The app switch bar or a dock
They can implement a simple dock that is always present on the screen or is invoked using a gesture or clicking a button or on a screen icon. This is the simplest available method, and can also be made to be flashy and all eye candy.Exposé
This is one of those features that people love in Mac OS X, but that only a few discover on their own. Once you get it, you can’t live without it. I can imagine a tablet-based Exposé as an application switcher. Make a gesture or click on a corner, and get all running applications to neatly appear in a mosaic, just like Mac OS X does except that they won’t have multiple windows. The apps could be updated live, ready to be expanded when you touch one of them. Plenty of opportunity for sci-fi’ish eye candy here.A gesture makes sense for implementing Exposé on the tablet—as you can do on the MacBook Pro—but they could also use their recently-patented proximity sensing technology. In fact, I love this idea: Make the four corners of the tablet hot, making icons appear every time you get a thumb near a corner.

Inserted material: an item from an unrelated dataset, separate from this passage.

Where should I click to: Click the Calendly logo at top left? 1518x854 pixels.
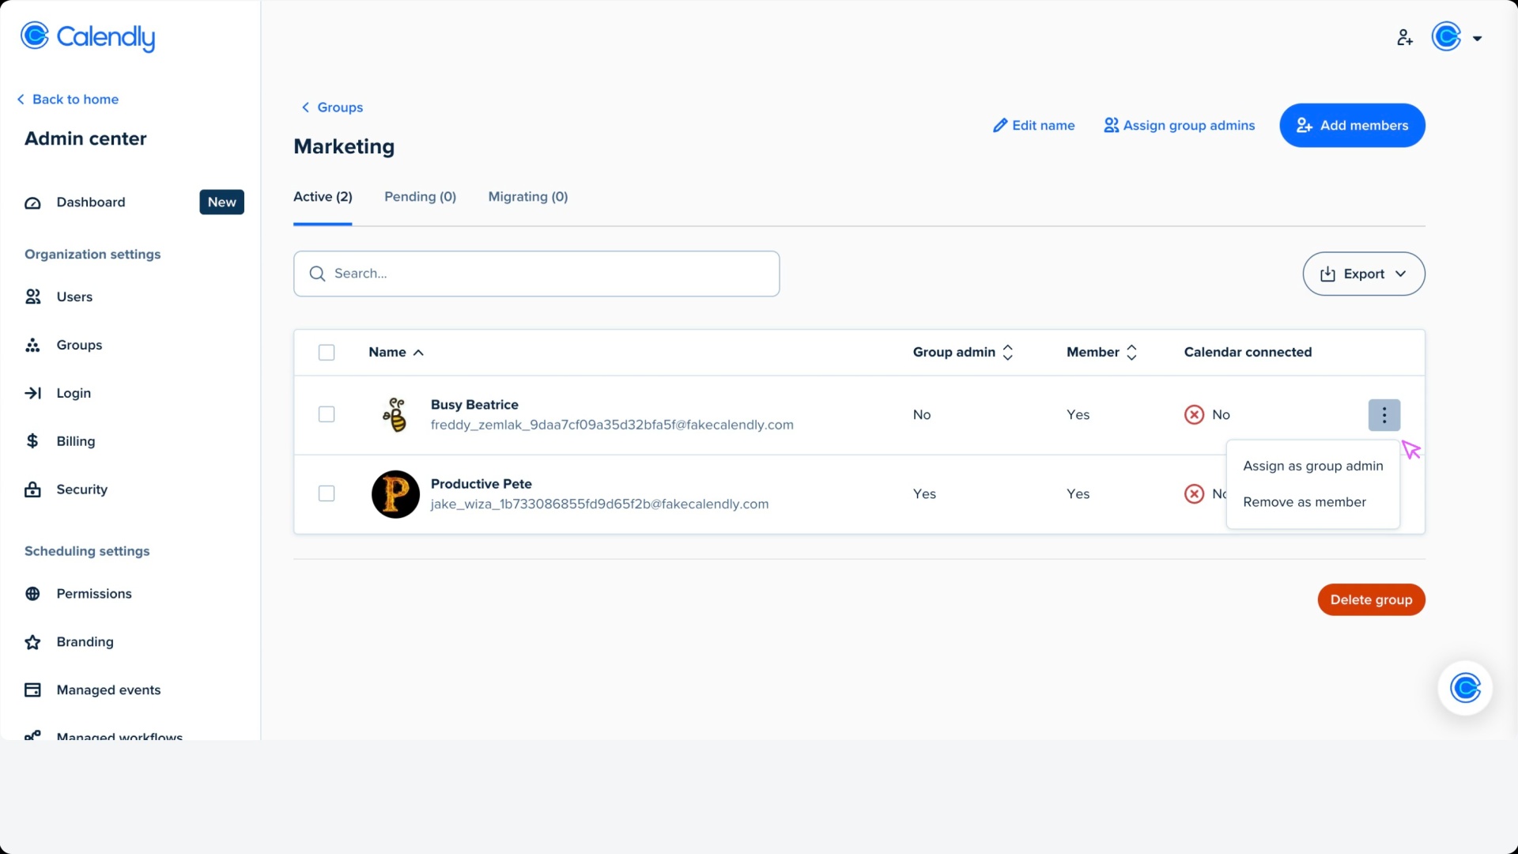(x=88, y=36)
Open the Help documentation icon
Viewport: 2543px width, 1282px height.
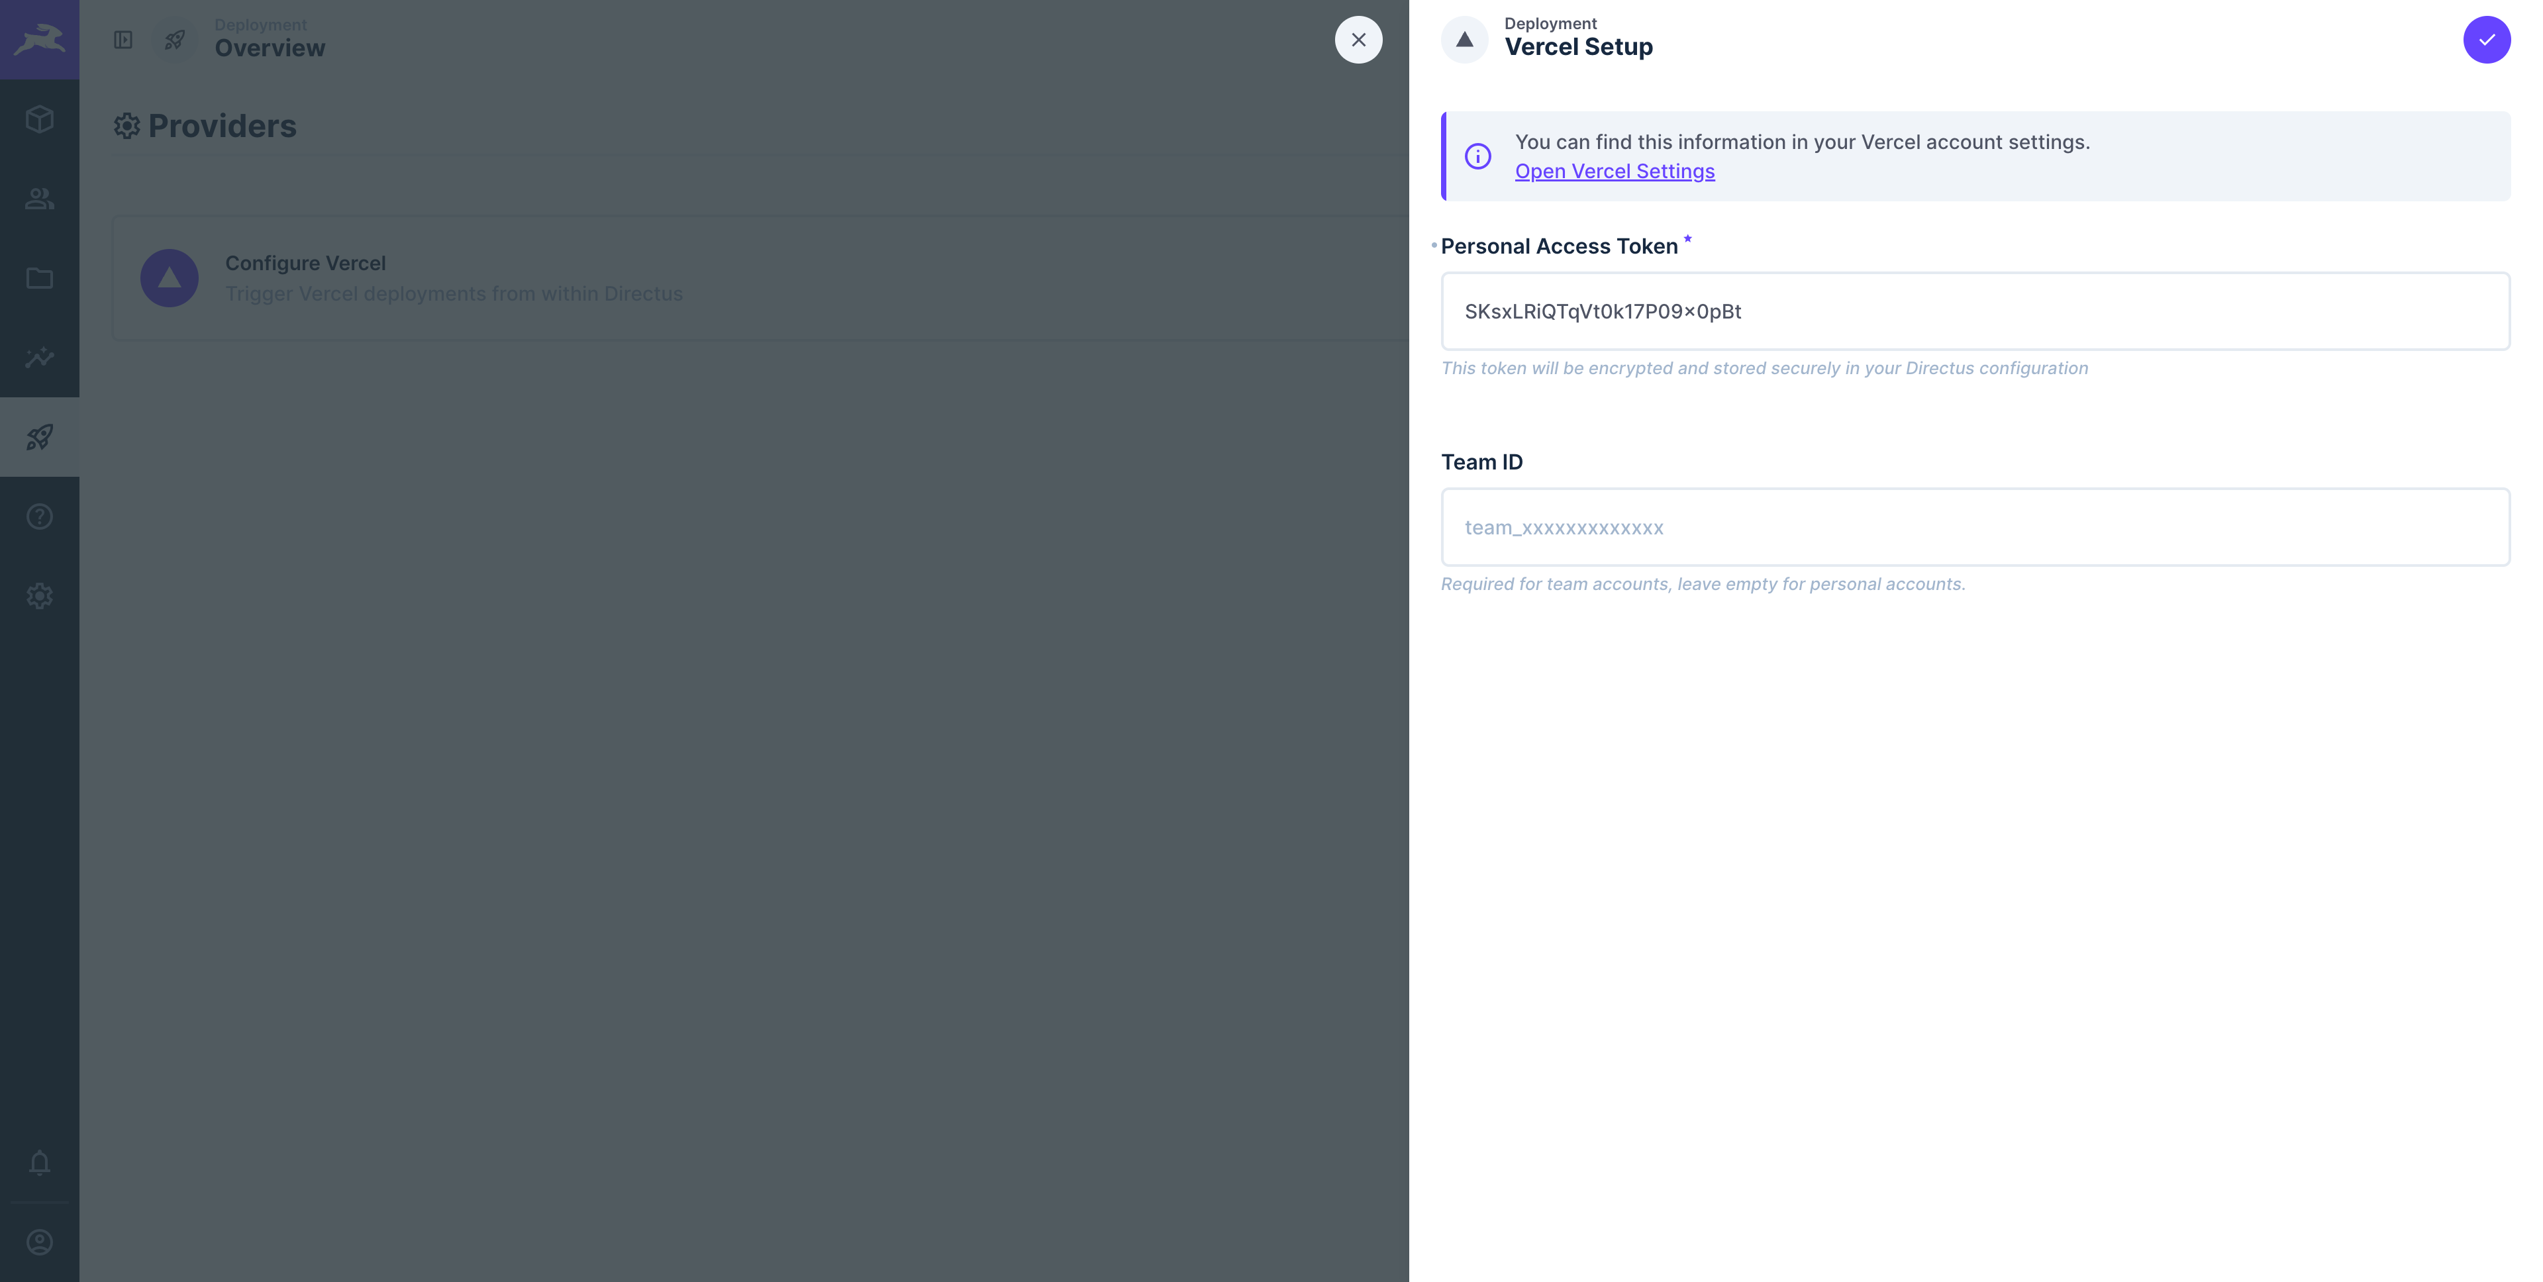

The icons—which could be user customizable—could bring four different functions. One of them would be closing the running application. The other, call Exposé and bring up the mosaic with all running applications. The other could invoke the home screen, with all the applications. And a fourth one, perhaps, could open the general preferences. Or bring a set of Dashboard widgets that will show instant information snippets, like in Mac OS X.
Here’s an illustration—again, totally hypothetical—of what this sort of Exposé interface might look like:
The trouble with the home button
The physical home button in the iPhone and the touch plays a fundamental role, and it’s one of the key parts of the interface. Simply put, without it, you can’t exit applications and return to the home screen. On the small iPhone, it makes sense to have it where it is. On this larger format—check its size compared to the iPhone here—things are not so clear.
Would you have a single home button? If yes, would you place it on a corner, where it could be easily pressed by one of your thumbs, as you hold the tablet? On what corner? If you add two home buttons, for easier access, wouldn’t that confuse consumers? Or not? And wouldn’t placing a button affect the perception of the tablet as an horizontal or vertical device? This, for me, is one of the biggest—and silliest—mysteries of the tablet.
What about if Apple decides not to use a physical button? Like I point out in the idea about Exposé, the physical button could be easily replaced by a user definable hot corner.
Revolution Part Two
With these four key problems solved, whatever extra Apple adds—like extra gestures—is just icing on the iPhone user interface cake that so many consumers find so delicious. The important thing here is that the fabled Apple Tablet won’t revolutionize the computing world on its own. It may become what the Mac was to the command-line computers, but the revolution already started with the iPhone.
If Apple has interpreted its indisputable success as an indication about what consumers want for the next computing era, the new device will be more of the same, but better and more capable.
Maybe Apple ignored this experience, and they have created a magical, wondrous, an unproven, completely new interface that nobody can imagine now. You know, the one that will bring universal love, world peace and pancakes for everyone. I’m all for pancakes.
Or perhaps Steve Jobs went nuts, and he decided to emulate el Sr. Gates with a desktop operating system.
The most logical step, however, is to follow the iPhone and the direction set by Raskin years ago. To me, the tablet will be the continuation of the end for the classic windowed environment and the desktop metaphor user interface. And good riddance, is all I can say.